Senator Amy Klobuchar (D-Minn.) and Senator Chuck Grassley (R-Iowa) have unveiled their tech antitrust legislation, entitled The American Innovation and Choice Online Act. At first glance, the goals of the Klobuchar-Grassley bill seem unobjectionable, and the bill is presented as a commonsense solution to an obvious problem. As the Klobuchar press release says, the point of the legislation is to prohibit large digital platforms from “favoring their own products or services” or “disadvantaging rivals,” as well as discouraging a wide array of other discriminatory conduct.
But the bill’s combination of broad language, very high fines, and no safe harbor means that even good faith efforts to adhere to the bill’s intentions could result in a huge financial hit to major American firms such as Apple, Alphabet, and Amazon. That threat, in turn, will lead these companies to substantially reduce or alter the services they offer to minimize opportunities to be fined.
In order to understand this problem, I’m going to step through one example here in detail related to Amazon. Amazon offers its Prime customers free two-day delivery, which they love. For a price, it also offers third party sellers Fulfillment by Amazon (FBA), which gives them access to Prime delivery services for their products.
Sounds like a good deal, right? It’s highly unusual for a major retailer to give rivals access to its cutting-edge logistic operations, including handling returns. But this access was a win-win-win proposition. It was great for consumers, great for sellers, and great for workers, who Amazon has been hiring at a furious rate.

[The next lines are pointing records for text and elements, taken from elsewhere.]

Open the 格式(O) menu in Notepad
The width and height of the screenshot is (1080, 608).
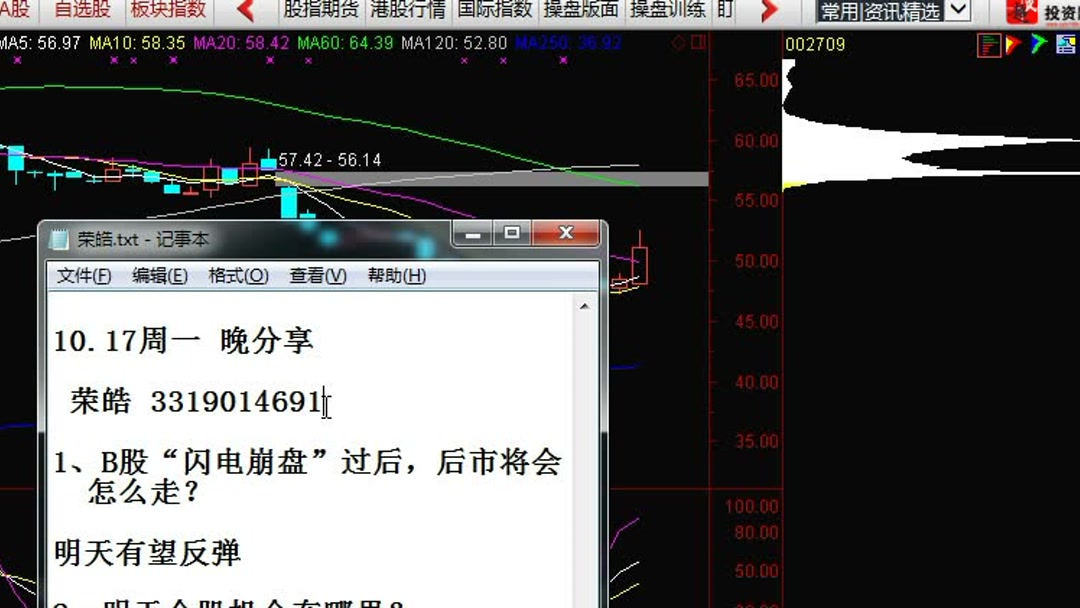pos(238,276)
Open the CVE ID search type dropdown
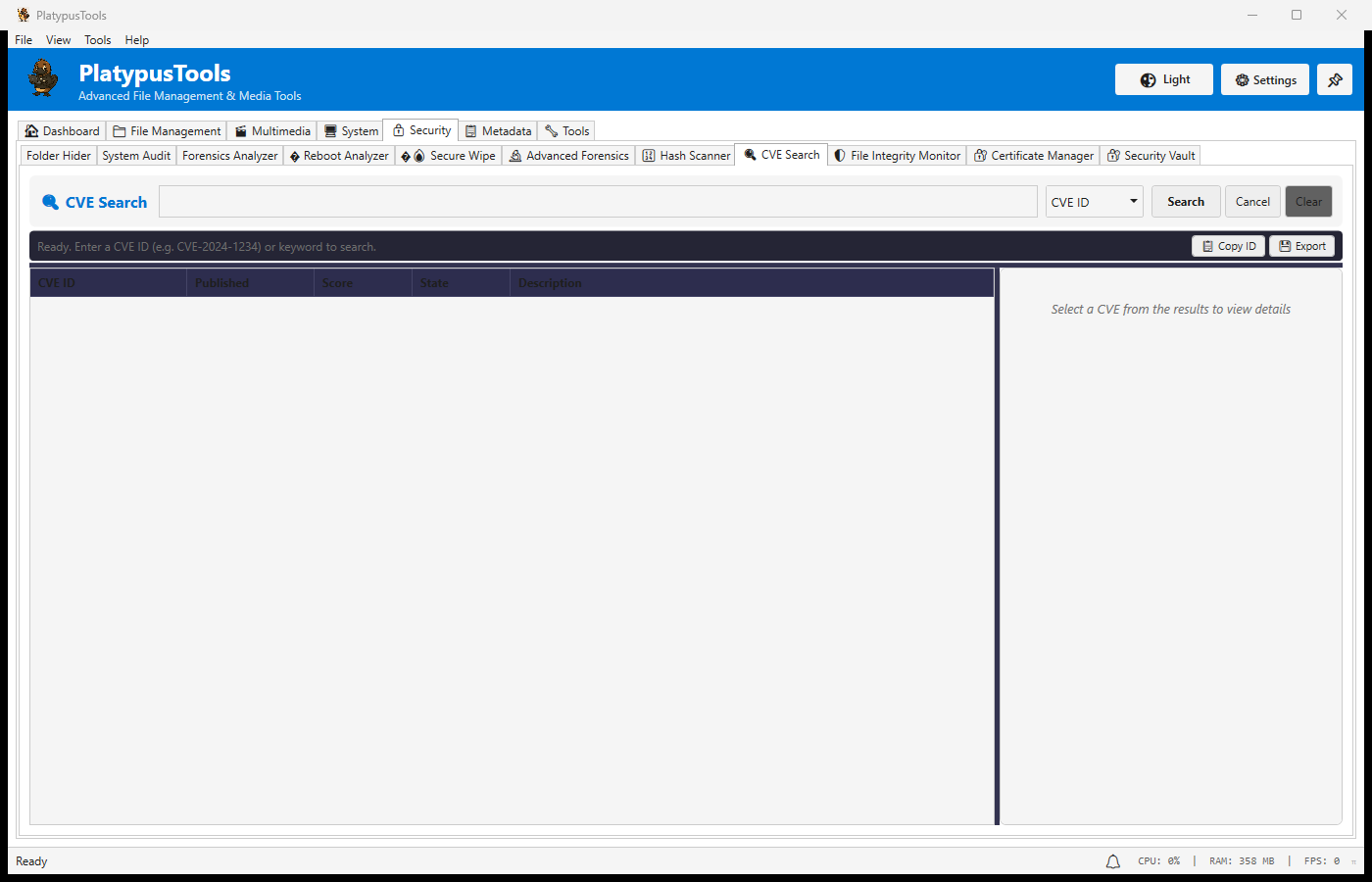1372x882 pixels. (1094, 201)
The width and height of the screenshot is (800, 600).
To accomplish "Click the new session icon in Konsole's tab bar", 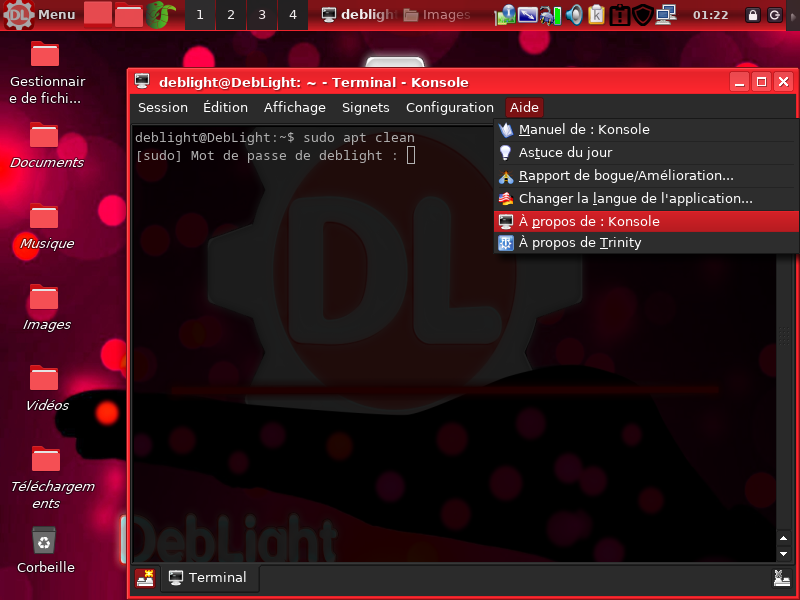I will [145, 578].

But under the Klobuchar-Grassley bill, regulators would have to ask the question: Does the price that Amazon charges for FBA discriminate against third-party sellers? Amazon has to set the price for FBA taking into account its marginal cost of handling the product, both during normal time and peak season. It also has to factor in the fixed costs of the fulfillment infrastructure—the warehouses, the robots, the trucks and the computer systems.
Setting the FBA price is a complicated calculation with no single right answer. In fact, if I lined up four economists and logistics analysts, they would likely give at least four different answers. One price might be the average cost of providing the logistic services, including all the infrastructure needed for the e-commerce peaks. Another price might be the price of buying the same fulfillment services on the open market. A third price might be Amazon’s marginal cost of handling the product during normal season. A fourth price might be zero — because, after all, some people might argue that charging third-party sellers anything for logistics services would “self-preference” Amazon.
There is no language in the bill that guides regulators about which price to use, and no safe harbor. In particular, the usual antitrust presumption in favor of consumer welfare is nowhere to be found. So as sure as the sun rises in the east, as soon as this bill is passed and signed into law, Amazon will be accused of setting the price of FBA “too high” — that is, greater than zero — exposing the company to fines as high as 15% of revenue.
Facing this threat, Amazon can choose to keep Prime in place, and run the risk of huge, business-killing fines. More likely, it could reduce the quality of its delivery promise, and offer the same lower-quality logistic service to everyone, including Prime customers. Or it could close down its third-party selling market, so it’s not exposed to fines.
But no matter what Amazon does, the loser would be consumers and workers. The legislation would break a successful business model that makes consumers happy and provides hundreds of thousands of jobs for workers, and for what purpose?
The exact same issues arise for other important services provided by large platform companies covered by the Klobuchar-Grassley legislation. The broad language, lack of safe harbor, and high fines would force them to reduce the services they provide. Consumers will be worse off, and so will be workers.